Pergerakan saham PT Bank Central Asia (BCA)

B: Presiden Jokowi menekankan perbankan domestik harus mendukung pembiayaan smelter dalam rangka hilirisasi industri dalam negeri. Bagaimana menurut Anda?

Pertama mengenai hilirisasi, siapapun pasti mendukung. Tapi dalam memproses bahan mentah menjadi barang jadi itu membutuhkan smelter yang bernilai Rp 5 triliun - Rp 15 triliun, itu jumlah yang besar dan mereka rata-rata meminta pinjaman dolar US.

Karena itu butuh ketersediaan dolar supaya mencukupi. Tapi dolar juga tidak selikuid Rupiah. Jadi kita harus hati-hati menyediakan likuiditas dalam dolar. 

Jangan lupa smelter ini digerakkan harus ada tenaga listrik dari mana? Kalo PLN tidak mencukupi pasti ambil dari batu bara dan ini bertentangan dengan ESG.

Jadi dilema ini kita harus dudukan bersama. Jadi harus bisa betul-betul mendukung keinginan Presiden untuk terus menghasilkan semi finish good atau finish good yang hasilnya bisa 30 kali dari bahan mentah itu bagus sekali jalannya betul sekali arahnya.

B: Presiden juga menyoroti tingginya NIM perbankan nasional. Bagaimana menurut Anda?

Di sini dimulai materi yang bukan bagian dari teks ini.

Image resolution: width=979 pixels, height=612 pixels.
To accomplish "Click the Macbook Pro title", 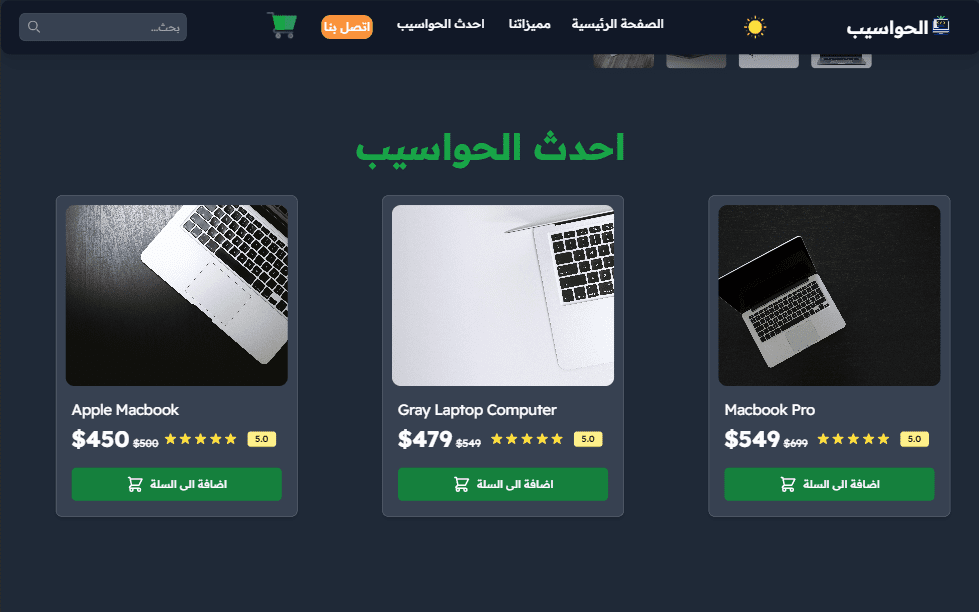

J: Kita lihat ke belakang ketika The Fed menaikkan bunga sekitar April tahun lalu, BI rate mulai naik Agustus.  Seingat saya, BCA saja baru menaikkan bunga deposito baru Februari 2023 kemarin. Berarti cost of fund (biaya dana) kita flat. Bunga kredit juga belum kita naikkan, seperti bunga KPR atau KKB. Pertanyaannya kenapa NIM bisa besar? Kalau cost of fund kita murah kemudian JAIBOR naik, otomatis money market mendukung placement antarbank. Placement bisa ke BI, bisa beli SBN, SBN juga interest rate ditawarkan cukup tinggi, ini menyebabkan pendapatan bunga dari non-loan kita naikknya cukup besar. Dapat dari penempatan, ada kenaikkan dari situ. 

Kenapa besar? Di satu sisi karena biaya kita efisien. Memang kita akuin NIM kita besar tapi karena kita bisa menekan cost daripada CASA.

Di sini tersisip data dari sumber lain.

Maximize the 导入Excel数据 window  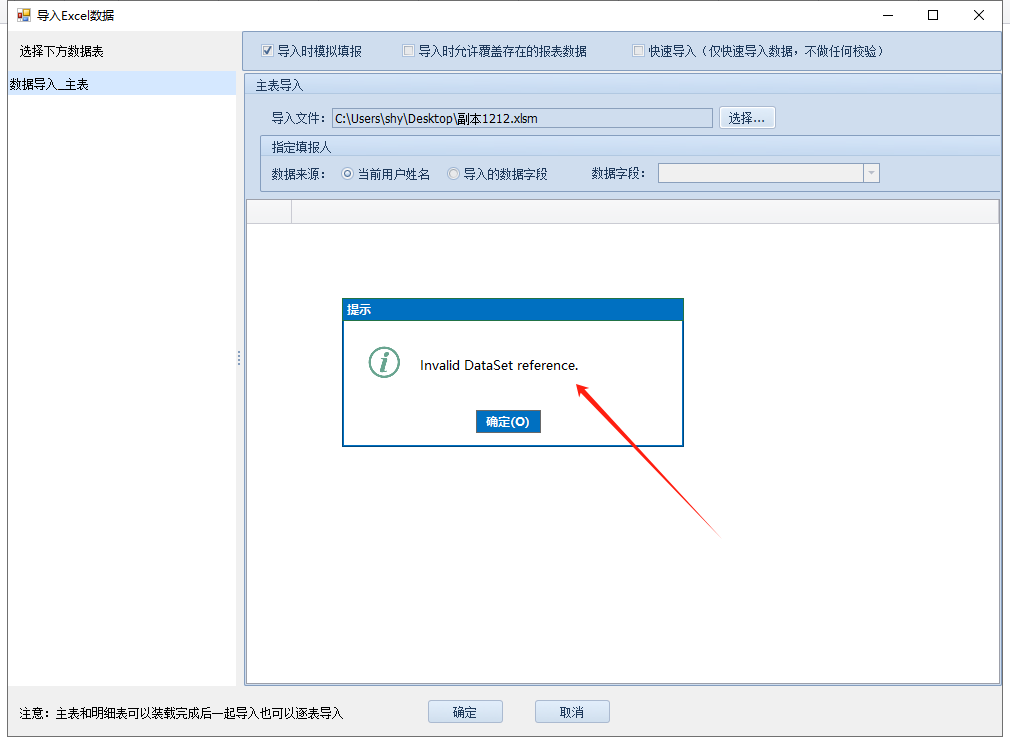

B: Apa harapan Anda untuk ekonomi di 2023?

J: Harapan saya terutama dengan baiknya ekspor dan policy hilirisasi berjalan terus sehingga kurs bisa dikendalikan stabil, ini penting karena bunga hanya sepersekian dari bisnis, tapi kalau exchange rate naik bahan baku semua impor itu akan terkena semua. Dengan proses hilirisasi berjalan dolar masuk akan bertambah maka kita harapkan nilai tukar bisa terkendali dan ini bisa membantu dunia bisnis. Harapan saya ke depan jangan terlalu khawatir dengan resesi, harus tetap optimis tapi hati-hati. Harus bisa menyediakan likuiditas jangan hanya fokus pada pertumbuhan.